Install Grafana on a dedicated machine (e.g. using install-grafana.sh) This can be a Bright node or an any other linux machine.
Port 3000 needs to be opened in the firewall for external access to the Grafana website.
For cm-cod-os clusters add --append-inbound-rule 3000:tcp
.
Upgrade the cmdaemon (on the head node) to 9.1-2 / 9.0-12 / 8.2-24: build date after 28 November 2020.
Adding new clusters can be done with the provided script, root access to the cluster is required once.

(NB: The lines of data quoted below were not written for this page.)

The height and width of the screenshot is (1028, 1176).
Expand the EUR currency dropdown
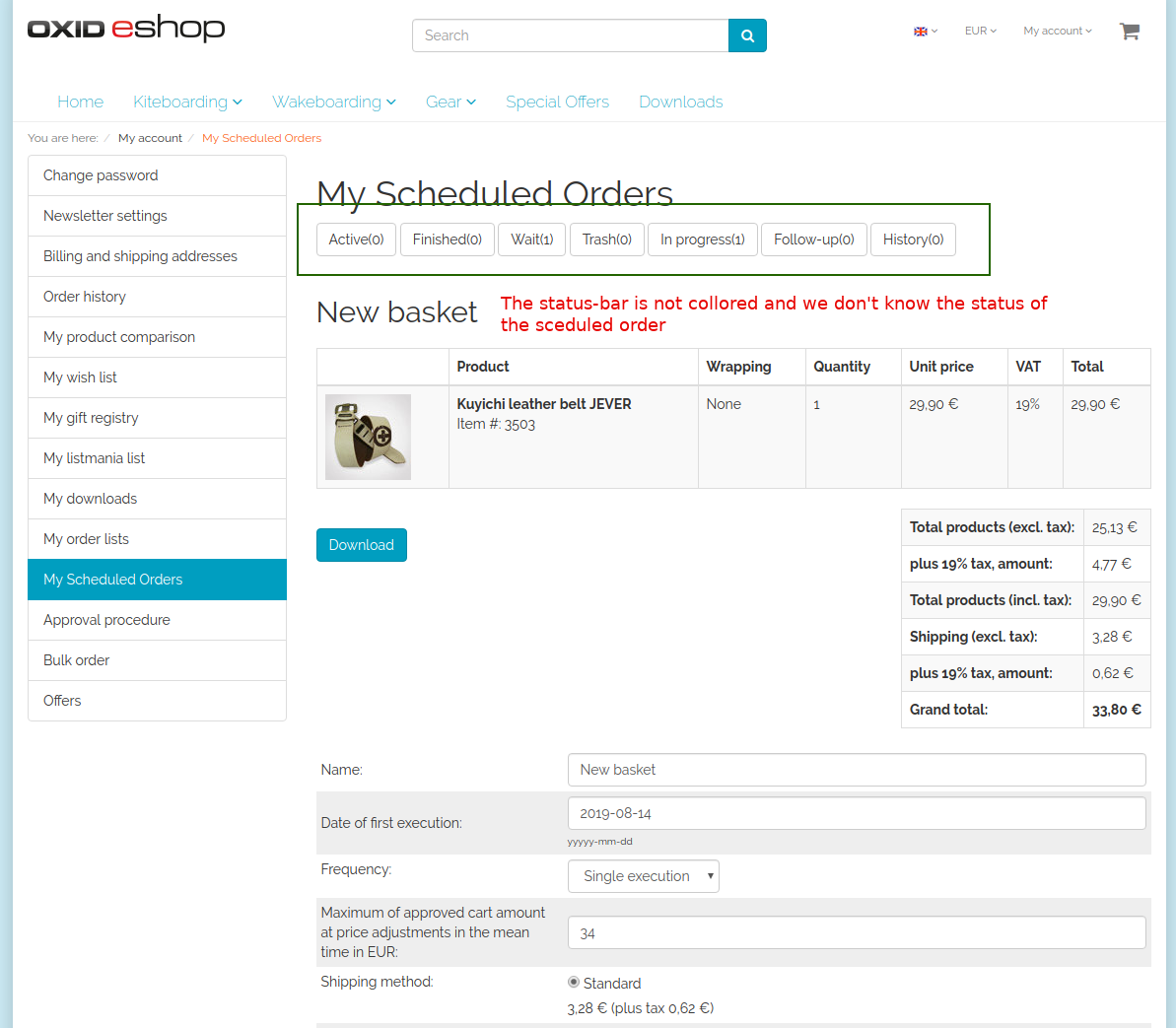(980, 32)
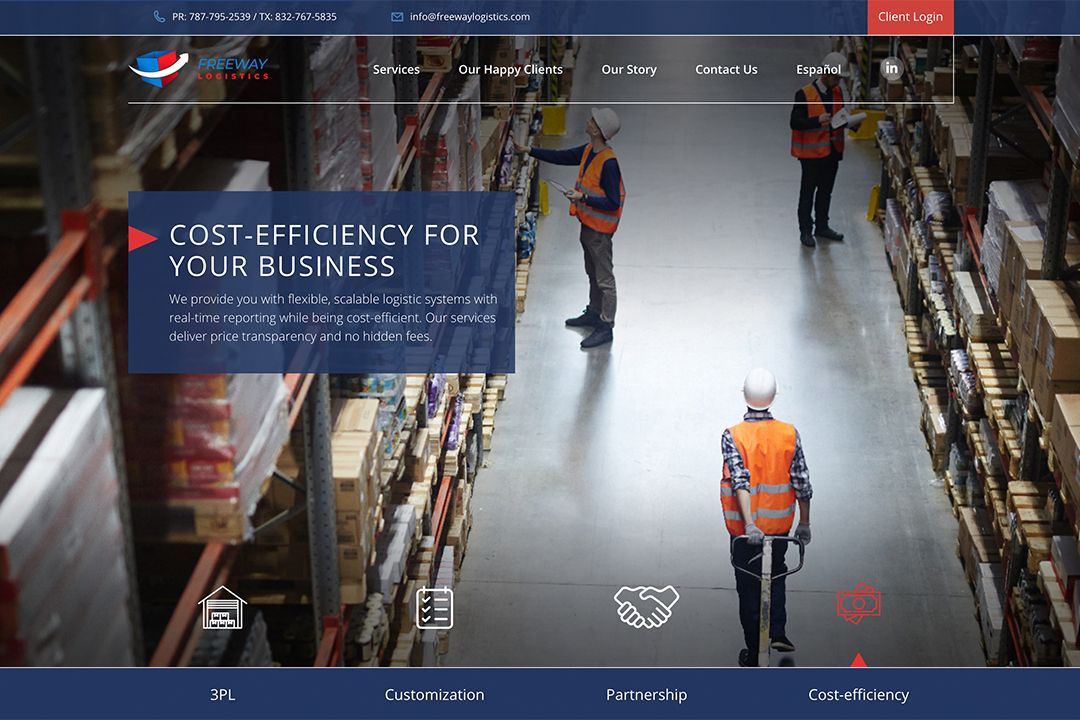1080x720 pixels.
Task: Expand the Contact Us section
Action: [726, 69]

./bright_grafana.py -u root -p ... -H <ip/hostname> -a
This script will:
- Add the cluster to the local cache
clusters.json
- Copy (rsync) the cluster pythoncm version to the local directory
- Create a Grafana profile with the minimal required tokens for running queries
- Create a certificate with the Grafana profile
- Configure a Grafana datasource to the cluster in /etc/grafana/provisioning/datasources
- Copy or update the default dashboards to /var/lib/grafana/dashboards/bright
- Test the configuration by doing a basic query
Note that rsync only needs to be done once per x.y
version of Bright Cluster Manager.
See ./bright_grafana.py --help
for all options.
The best way to add a new dashboard is to create it manually in Grafana for one cluster.

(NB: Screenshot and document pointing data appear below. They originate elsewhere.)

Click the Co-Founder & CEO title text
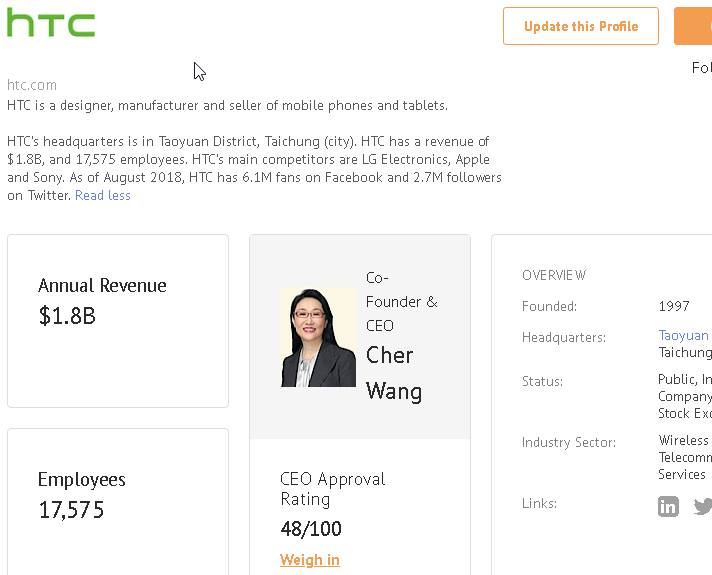 tap(401, 301)
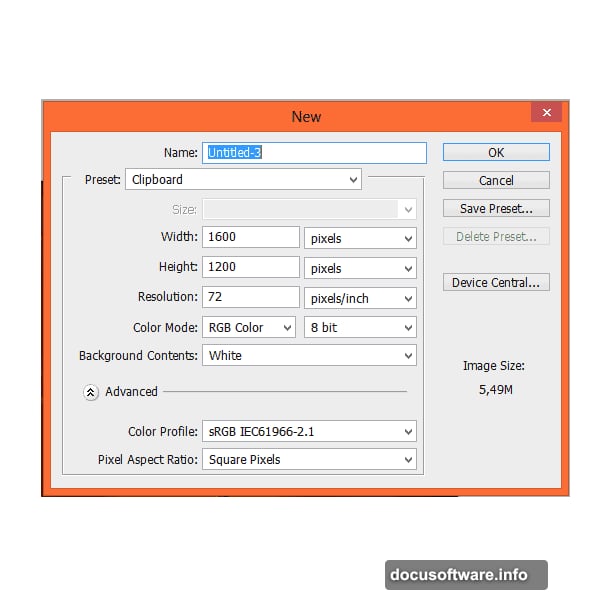600x600 pixels.
Task: Open the Width units dropdown
Action: click(360, 238)
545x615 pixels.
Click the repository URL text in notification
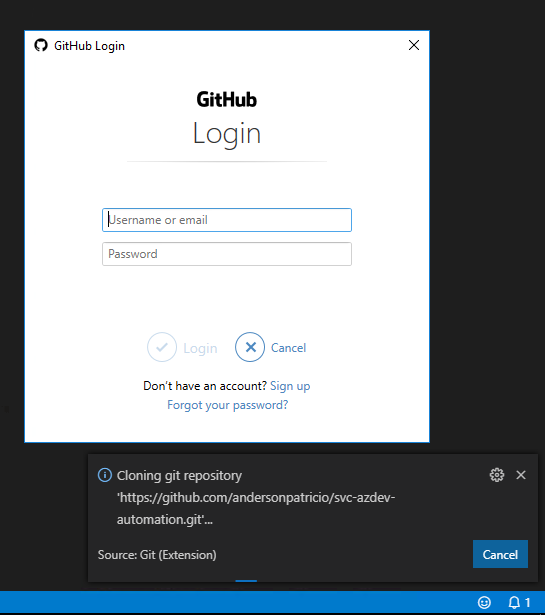(x=256, y=508)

Once completed export to JSON and save the result in /var/lib/grafana/dashboards/bright
Then run ./bright_grafana.py -b
, to make the dashboard multi-cluster aware.
It is also possible to copy / paste JSON panel snippets directly into existing dashboards.
Grafana has a internal loop to watch for changes on disk.
However these these detected changes are not made visible in the web browsers.
Force an update by doing service grafana-server restart
and a page reload in the browser.
CMDaemon provides these series, which can be used as a selector:
- hostname (all devices)
- node (hostnames for devices of type node)
- category
- wlm
- job_id
To verify the cluster cmdaemon version supports these queries:
wget --no-check-certificate \
--certificate=$HOME/.cm/admin.pem \
--private-key=$HOME/.cm/admin.key \
"https://master:8081/prometheus/api/v1/series?match[]=hostname" -qO- \
| python -mjson.tool
Other series can be added as needed on request.
Run ./start.sh
to start Grafana and configure it to be started on the next reboot
All clusters installed with the version higher than 9.1-2 / 9.0-12 / 8.2-24 will have the slurm-state metric by default. For upgraded clusters the metrics needs to be configured manually.
For 8.2 the Slurm state metrics are defined for the base partition:
cat<<EOF | cmsh
monitoring setup
add collection slurm-state
set script /cm/local/apps/cmd/scripts/metrics/slurm_states.py
set consolidator default
nodeexecutionfilters
active
exit
executionmultiplexers
add type Partition
set types Partition
commit
EOF
For 9.0 and up the Slurm state metrics are per defined Slurm WLM cluster
cat<<EOF | cmsh
monitoring setup
add collection slurm-state
set script /cm/local/apps/cmd/scripts/metrics/slurm_states.py
set consolidator default
nodeexecutionfilters
active
exit
executionmultiplexers
add type SlurmWlmCluster
set types SlurmWlmCluster
commit
EOF